Inspiration has been a struggle. In many ways.
I’m really good at beginning things and not always good at finishing them. I find it very easy to get inspired, but very difficult to sustain that inspiration.
After discussing this conundrum with Kris last night, it’s fresh on my mind and I spent a better part of the night last night thinking about it (when I should’ve been sleeping).
When you are relying on inspiration, you can’t always wait for the perfect circumstance or timing. Sometimes you have to make it happen.
Some of the most creative and most successful individuals in history have been rigidly disciplined and functioned as well-oiled machine, albeit nearly insane, scatter-brained machines. It’s been proven time and time again that having a schedule for yourself and sticking to it makes you more productive, but it also just makes you a less stressed mess, even if by just a smidge. You can rely on a schedule. It remains constant…if you stick to it. Among all the random occurrences in life, if you decide 4:00 is tea time, tea shall happen at 4:00.
It’s within parameters like this that I find my inspiration has room to breathe and finally pokes its head out. But it’s easier said than done. My most cherished part of the day is waking up because I know precisely what will happen next: shower, coffee, breakfast, today show. I mean, I’m a fan of spontaneity, but knowing I will have this hour or two to wake up and come to terms with my day is the most stabilizing feeling and prepares me for all the spontaneous events that will pop up from then on.
All that being said, I am still the same person with half her closet scattered around her room, a half empty sketch book, a guitar that hasn’t been played in weeks, and a half-finished painting with easel and brushes still out beside it. And those are just my hobbies.
Kris’s dilemma is somewhat different. As he is attempting to make more of a living off his music than I am from my art, it’s a much bigger deal that he reaches certain milestones. However, with a demanding work schedule that leaves him little free time (if only for right now) and three roommates and a girlfriend who constantly pull at him as well, he gets little to no time to himself and his creative endeavors.
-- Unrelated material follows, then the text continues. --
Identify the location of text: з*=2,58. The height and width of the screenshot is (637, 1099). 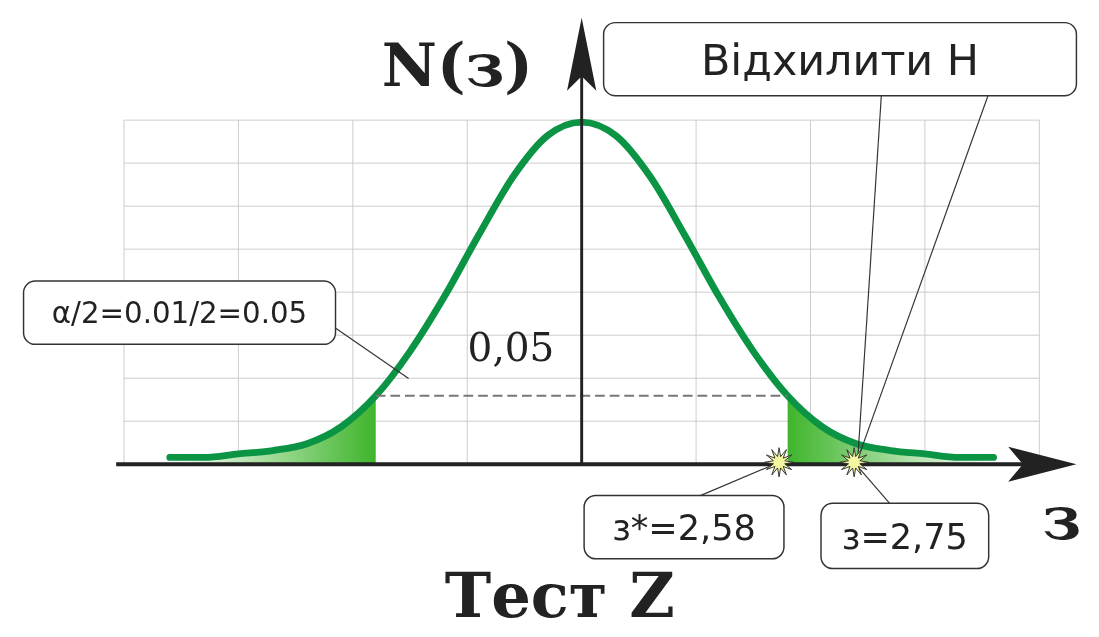
(684, 527).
Being one of those pulling forces I’m a bit biased, but because I love him I’m also inclined to encourage the kid to go ahead a kick me out and use those couple hours alone to make something beautiful happen.
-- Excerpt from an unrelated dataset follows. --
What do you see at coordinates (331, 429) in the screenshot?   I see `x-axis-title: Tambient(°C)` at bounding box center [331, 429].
Personally, my problem stems from a love of 10 hours of sleep that I don’t need every night. I would sleep all day if it were acceptable. Wake up, have breakfast and coffee, go back to bed, wake up for a a few hours in the evening, and sleep again. But alas, I’d never get anything accomplished and that’s the worst thing I can imagine. So for me, I know the solution is dragging myself up by 9:00 at the latest, earlier if at all possible, and starting my day even if I don’t have anywhere to be until 5:00 pm. I mean geez I woke up at 7:30 today completely expecting to be miserable all day and here I am blogging at 11:00, brunch already consumed.
I guess my point in all this is: Do the hard thing. It’s hard but it will facilitate much better results. The problem isn’t finding the inspiration, it’s allowing yourself to look for it at all.